→ Supplied passage:
╔══

The Hidden Tax Trap: State-Level Estate and Inheritance Taxes in America
Estate planning often conjures images of complex legal documents and difficult family conversations—but one of the most overlooked aspects is the tax landscape that awaits heirs after death. While much attention is paid to the federal estate tax, the reality is that far more individuals are likely to encounter estate or inheritance taxes at the state level. In fact, the federal estate tax applies only to estates exceeding $15 million effective January 1, 2026, affecting a tiny fraction of the population — less than 0.1% of all estates nationwide. By contrast, several states impose their own estate or inheritance taxes with significantly lower thresholds, meaning a much broader swath of families could face unexpected tax liabilities.
As of this writing sixteen U.S. states and the District of Columbia, representing about 25% of the U.S. population, impose either an estate tax, an inheritance tax or both.
1 Hawaii and Maryland allow a surviving spouse to assume the decedent spouse's unused state exemption with an election on a timely filed state estate tax return.
2 Nebraska inheritance tax rate for a child under the age of 22 is 0%. For children 22 and older, the inheritance tax rate is 1%.

╚══

→ Required work:
- A) Repeat word for word the part of the passage on state estate and inheritance taxes that begins at "As of this writing" and stops after "estate tax return.".
- B) Please carry on the passage on state estate and inheritance taxes, starting right after its final sentence.
The listing that follows has no connection to the passage on state estate and inheritance taxes.

→ Information shown:

╔══

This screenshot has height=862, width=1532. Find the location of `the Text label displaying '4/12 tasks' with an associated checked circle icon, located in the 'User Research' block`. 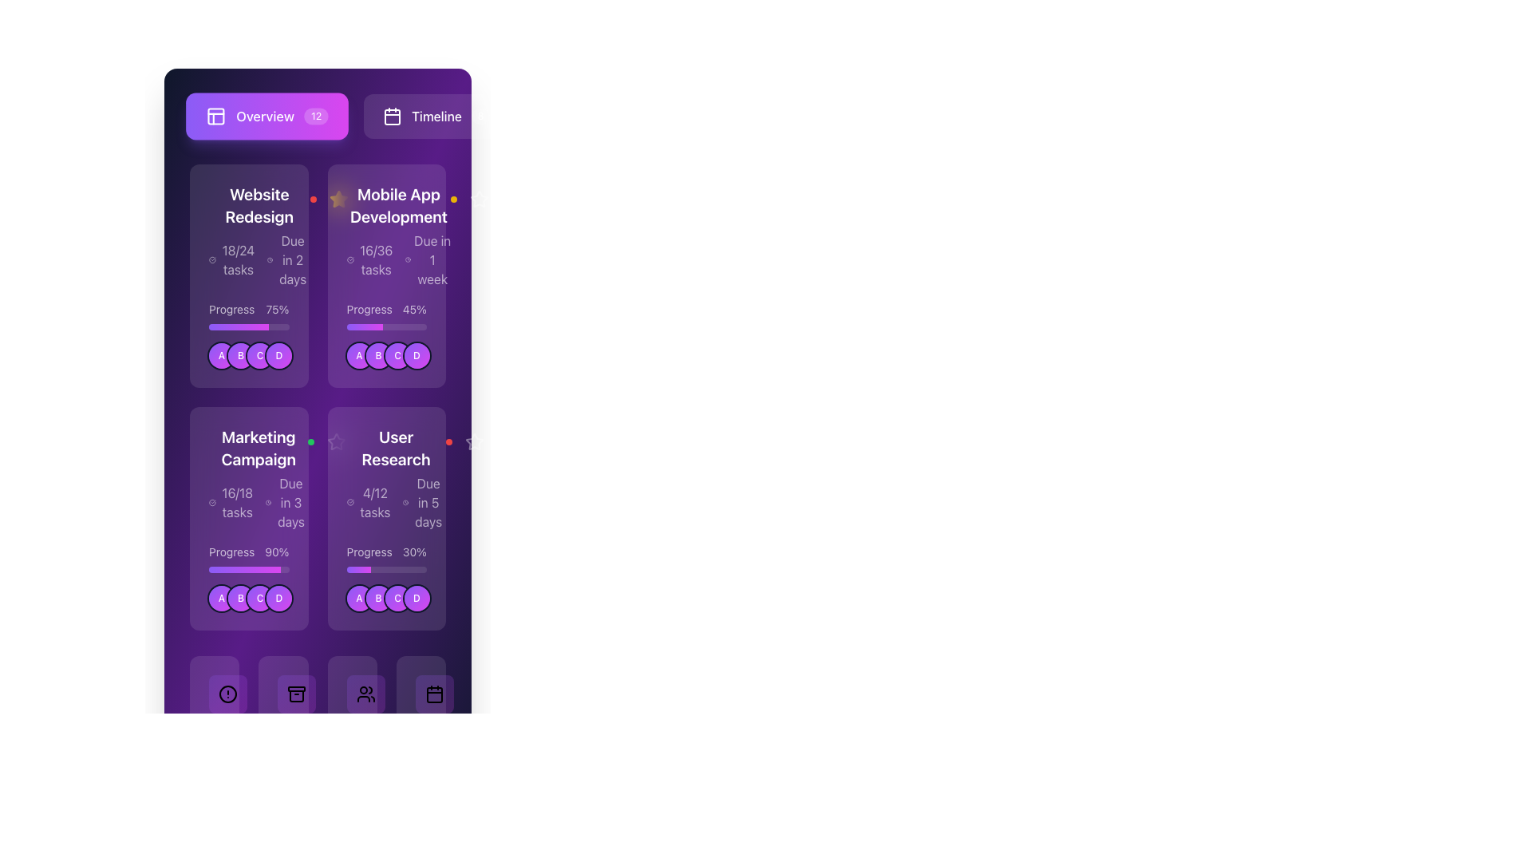

the Text label displaying '4/12 tasks' with an associated checked circle icon, located in the 'User Research' block is located at coordinates (369, 501).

╚══

→ Outputs by task:
- A)
As of this writing sixteen U.S. states and the District of Columbia, representing about 25% of the U.S. population, impose either an estate tax, an inheritance tax or both.
1 Hawaii and Maryland allow a surviving spouse to assume the decedent spouse's unused state exemption with an election on a timely filed state estate tax return.

- B)
3 Pennsylvania inheritance tax rate for a child aged 21 or younger is 0%. For children over age 21, the inheritance tax rate is 4.5%.
Each state approaches estate and inheritance taxes separately, with varying estate tax rates and exemptions, unique inheritance tax rates for children or non-children, and differing portability and exclusion options. Whether you're a financial advisor, an estate planning attorney or simply someone trying to protect your family's small business or legacy, understanding the state-specific rules is essential to crafting a plan that preserves wealth across generations.
How many people will be affected?
To give you an idea of just how many individuals, families and small businesses may be adversely affected by these often overlooked taxes, here are some facts and estimates.
Over the past few decades, the number of millionaires in the U.S. has dramatically increased — from just 500,000 in 1980 to over 23 million currently. That's about 7% of the population. Much of this growth is tied to inflation, which has driven up the value of assets like real estate, pushing more individuals past the million-dollar net worth threshold.
Over the next 20 years, let's estimate how many families might be subject to state estate or inheritance taxes in the U.S., based on current laws, demographics, and projected changes.
Assumptions
- Annual US deaths: 3 million, expected to rise to 3.5 million by 2045
- States with estate/inheritance taxes: 16 states and D.C.
- Population in taxed states: 25% of US population.
- Taxable estates/inheritances: Estimated 2 - 5% of deaths in taxed states result in liability.
Projected Impact (2025 - 2045)
- Total deaths: 65 million
- Deaths in taxed states: 16.25 million
- Families affected: 325,000 to 812,000 families
This range reflects both estate and inheritance tax exposure, assuming current exemption thresholds and demographic trends hold.
What Could Shift This?
- State-level changes: Some states may repeal or introduce new taxes.
- Wealth concentration: Rising asset values.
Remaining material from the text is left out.